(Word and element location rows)

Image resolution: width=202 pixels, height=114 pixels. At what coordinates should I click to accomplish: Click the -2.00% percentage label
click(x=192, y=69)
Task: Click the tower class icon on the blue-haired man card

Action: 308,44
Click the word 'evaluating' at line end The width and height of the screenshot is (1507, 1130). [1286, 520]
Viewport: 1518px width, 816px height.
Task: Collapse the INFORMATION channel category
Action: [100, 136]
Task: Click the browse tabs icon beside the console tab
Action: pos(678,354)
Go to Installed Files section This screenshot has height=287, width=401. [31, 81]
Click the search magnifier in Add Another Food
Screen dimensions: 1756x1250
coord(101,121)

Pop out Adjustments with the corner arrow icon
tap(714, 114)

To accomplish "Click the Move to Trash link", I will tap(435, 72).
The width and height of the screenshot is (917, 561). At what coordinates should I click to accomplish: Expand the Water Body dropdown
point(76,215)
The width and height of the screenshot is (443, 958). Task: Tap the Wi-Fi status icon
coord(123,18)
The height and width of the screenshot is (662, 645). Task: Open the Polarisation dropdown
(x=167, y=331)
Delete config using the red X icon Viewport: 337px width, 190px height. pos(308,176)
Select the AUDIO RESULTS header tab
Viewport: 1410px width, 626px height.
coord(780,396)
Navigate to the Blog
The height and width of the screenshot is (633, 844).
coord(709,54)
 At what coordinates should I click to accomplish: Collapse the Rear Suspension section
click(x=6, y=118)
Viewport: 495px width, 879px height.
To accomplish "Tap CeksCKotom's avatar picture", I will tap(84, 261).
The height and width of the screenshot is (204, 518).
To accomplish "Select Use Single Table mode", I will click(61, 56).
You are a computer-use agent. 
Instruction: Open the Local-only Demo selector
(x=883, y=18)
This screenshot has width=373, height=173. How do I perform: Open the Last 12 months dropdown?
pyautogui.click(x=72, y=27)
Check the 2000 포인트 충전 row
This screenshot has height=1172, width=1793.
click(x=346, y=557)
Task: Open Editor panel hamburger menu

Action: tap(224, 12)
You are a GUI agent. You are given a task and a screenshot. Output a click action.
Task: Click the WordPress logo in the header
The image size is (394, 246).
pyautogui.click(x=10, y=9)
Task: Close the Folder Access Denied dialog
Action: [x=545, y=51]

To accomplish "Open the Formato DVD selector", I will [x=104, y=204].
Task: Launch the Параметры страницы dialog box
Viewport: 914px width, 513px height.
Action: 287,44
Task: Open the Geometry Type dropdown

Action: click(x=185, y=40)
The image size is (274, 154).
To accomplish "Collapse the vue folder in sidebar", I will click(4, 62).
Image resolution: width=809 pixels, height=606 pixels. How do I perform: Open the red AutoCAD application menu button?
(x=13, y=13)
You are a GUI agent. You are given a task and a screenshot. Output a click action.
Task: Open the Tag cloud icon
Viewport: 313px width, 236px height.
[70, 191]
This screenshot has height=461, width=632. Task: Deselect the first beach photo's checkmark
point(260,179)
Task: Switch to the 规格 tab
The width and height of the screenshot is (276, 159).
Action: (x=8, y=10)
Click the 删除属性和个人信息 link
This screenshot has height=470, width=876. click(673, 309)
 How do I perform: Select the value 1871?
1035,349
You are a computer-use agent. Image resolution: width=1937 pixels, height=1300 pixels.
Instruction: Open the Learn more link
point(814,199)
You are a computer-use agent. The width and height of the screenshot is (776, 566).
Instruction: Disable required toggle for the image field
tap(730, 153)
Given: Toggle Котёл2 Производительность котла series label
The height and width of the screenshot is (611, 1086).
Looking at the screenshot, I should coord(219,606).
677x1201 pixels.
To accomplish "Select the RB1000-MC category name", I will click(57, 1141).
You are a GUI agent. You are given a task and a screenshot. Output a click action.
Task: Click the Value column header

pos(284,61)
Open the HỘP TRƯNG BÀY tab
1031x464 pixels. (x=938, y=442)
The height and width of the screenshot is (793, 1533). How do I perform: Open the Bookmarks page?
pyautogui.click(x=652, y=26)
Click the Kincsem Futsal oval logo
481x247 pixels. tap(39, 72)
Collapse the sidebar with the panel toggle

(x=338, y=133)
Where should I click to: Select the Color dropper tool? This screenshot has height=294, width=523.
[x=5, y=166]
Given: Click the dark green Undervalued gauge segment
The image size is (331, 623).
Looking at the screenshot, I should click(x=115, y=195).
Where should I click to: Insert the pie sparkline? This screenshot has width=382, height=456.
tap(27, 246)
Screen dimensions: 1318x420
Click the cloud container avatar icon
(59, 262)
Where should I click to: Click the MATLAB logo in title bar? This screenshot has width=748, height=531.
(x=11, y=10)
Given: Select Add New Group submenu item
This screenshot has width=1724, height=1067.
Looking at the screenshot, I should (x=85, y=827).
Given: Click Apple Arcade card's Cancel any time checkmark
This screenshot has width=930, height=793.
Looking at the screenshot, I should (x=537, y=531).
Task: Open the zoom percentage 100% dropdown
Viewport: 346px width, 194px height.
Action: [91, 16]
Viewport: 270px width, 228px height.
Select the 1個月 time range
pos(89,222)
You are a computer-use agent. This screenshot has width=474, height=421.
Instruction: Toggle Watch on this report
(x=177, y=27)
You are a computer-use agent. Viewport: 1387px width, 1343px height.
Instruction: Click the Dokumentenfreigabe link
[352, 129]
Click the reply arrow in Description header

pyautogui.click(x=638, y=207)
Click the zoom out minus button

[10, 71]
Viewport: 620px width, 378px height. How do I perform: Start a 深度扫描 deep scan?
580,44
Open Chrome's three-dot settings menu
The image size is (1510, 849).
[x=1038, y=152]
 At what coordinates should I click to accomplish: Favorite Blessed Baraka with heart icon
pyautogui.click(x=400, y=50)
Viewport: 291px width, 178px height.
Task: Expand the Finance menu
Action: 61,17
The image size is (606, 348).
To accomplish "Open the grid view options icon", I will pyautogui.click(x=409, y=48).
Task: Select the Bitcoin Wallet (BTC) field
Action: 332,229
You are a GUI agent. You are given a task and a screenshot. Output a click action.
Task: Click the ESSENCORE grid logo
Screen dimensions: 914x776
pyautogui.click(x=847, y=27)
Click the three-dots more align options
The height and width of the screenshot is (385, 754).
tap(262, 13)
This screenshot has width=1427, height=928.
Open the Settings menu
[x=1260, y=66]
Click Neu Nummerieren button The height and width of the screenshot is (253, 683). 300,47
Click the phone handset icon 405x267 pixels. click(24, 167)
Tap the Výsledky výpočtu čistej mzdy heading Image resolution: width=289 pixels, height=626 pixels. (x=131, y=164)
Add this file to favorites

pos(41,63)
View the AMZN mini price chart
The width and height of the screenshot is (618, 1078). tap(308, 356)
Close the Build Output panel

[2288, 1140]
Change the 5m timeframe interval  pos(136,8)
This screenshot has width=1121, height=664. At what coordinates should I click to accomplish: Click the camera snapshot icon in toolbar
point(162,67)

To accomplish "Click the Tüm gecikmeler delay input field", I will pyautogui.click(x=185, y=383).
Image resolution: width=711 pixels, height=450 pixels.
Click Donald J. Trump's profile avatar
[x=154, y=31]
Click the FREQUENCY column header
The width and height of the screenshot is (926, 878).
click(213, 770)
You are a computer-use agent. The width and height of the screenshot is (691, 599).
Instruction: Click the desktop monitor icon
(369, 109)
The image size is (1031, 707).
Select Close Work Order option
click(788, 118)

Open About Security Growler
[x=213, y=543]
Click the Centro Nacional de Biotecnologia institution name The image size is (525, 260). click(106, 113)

WRITTEN REQUEST
Return every row above that contains the word "more", copying each one in full.

WRITTEN RESPONSE
Instruction: Open the Learn more link
Click the three-dots more align options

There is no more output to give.